SNPs provide an opportunity to better integrate care and
provide additional benefits to dual-eligible beneficiaries. For
example, SNPs have the potential to offer the full array of
Medicare and Medicaid benefits, and supplemental benefits,
through a single plan so that beneficiaries have a single
benefit package and one set of providers to obtain the care
they need. This is very important because dual-eligible
beneficiaries are more likely to have preventable complications
resulting from problems with care coordination and integration.
Since their creation in 2004, SNPs have grown rapidly. In 2006,
276 SNPs are available, with over 500,000 beneficiaries
enrolled, and over 440,000dual-eligible beneficiaries enrolled.
The Centers for Medicare & Medicaid Services (CMS) expects such
plans to be even more widely available and more widely used
next year.
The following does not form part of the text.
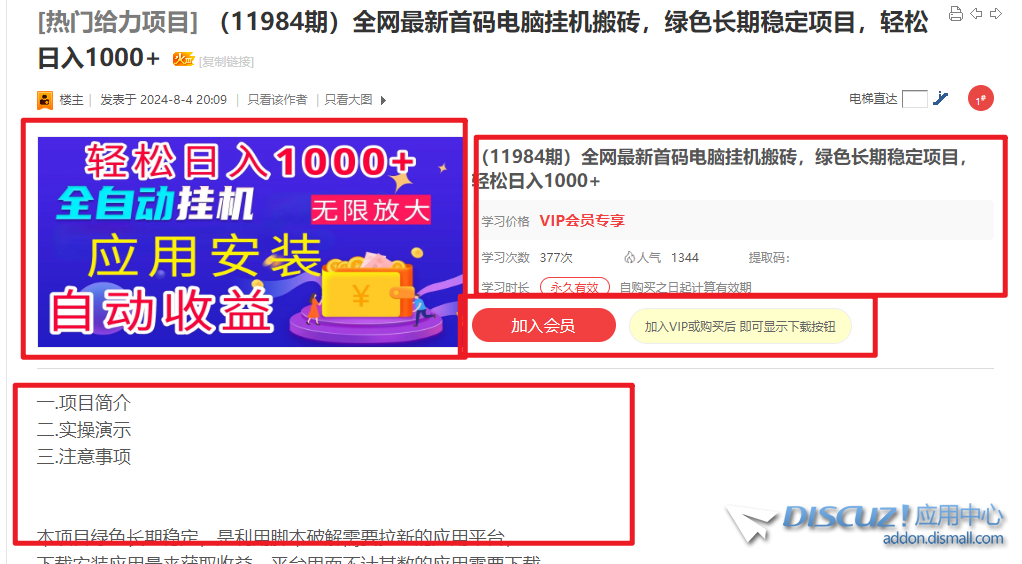Open the 轻松日入1000+ promo banner image
Image resolution: width=1022 pixels, height=564 pixels.
coord(249,241)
We also expect that through improved care
integration and coordination, and enhanced accountability for
quality of care, the plans will continue to improve the quality
of care delivered to those they serve.
While SNPs are providing important benefits through needed
coordination and integration of care, States and other
stakeholders have identified important barriers to their
availability for dual-eligible beneficiaries. Over the past
several months, CMS has met with these stakeholders and a
number of outside groups, including the National Health Policy
Group (NHPG), the Center for Health Care Strategies (CHCS), and
the Milbank Memorial Fund, to discuss barriers to successfully
integrating care for the dual-eligibles through SNPs. Based on
the lessons learned from those meetings, and successful steps
implemented by some States and plans to promote more
coordinated care, CMS is implementing an action plan to
facilitate better care for dual-eligibles through SNPs.
The elements include:
* "How To" Guides to assist the States to work with SNPs and
Medicare to streamline administrative processes and provide
fully coordinated Medicare and Medicaid benefits;
* Opportunities for States to support targeted enrollment in
SNPs, to serve different kinds of Medicare-Medicaid
beneficiaries more effectively;
* Greater clarity about the Medicare bidding process for SNPs,
with the opportunity for a coordinated bidding and
contracting process to enable States to benefit from savings
due to better integrated Medicare-Medicaid coverage;
* A model three-way agreement to formalize the relationship
among SNPs, the States and CMS and enable further
streamlining of administrative processes;
* Improved quality measures particularly related to SNP
populations; and
* Additional education and outreach to make States and plans
aware of the opportunity to improve care through SNPs, and
beneficiaries aware of the opportunity to receive better care
through SNPs.
"How To" Guides
Different and sometimes conflicting Medicare and Medicaid rules
have created administrative difficulties for SNPs and confusion
for beneficiaries. To address this issue, CMS has created "How
To" guides in the areas of Marketing, Enrollment and Quality.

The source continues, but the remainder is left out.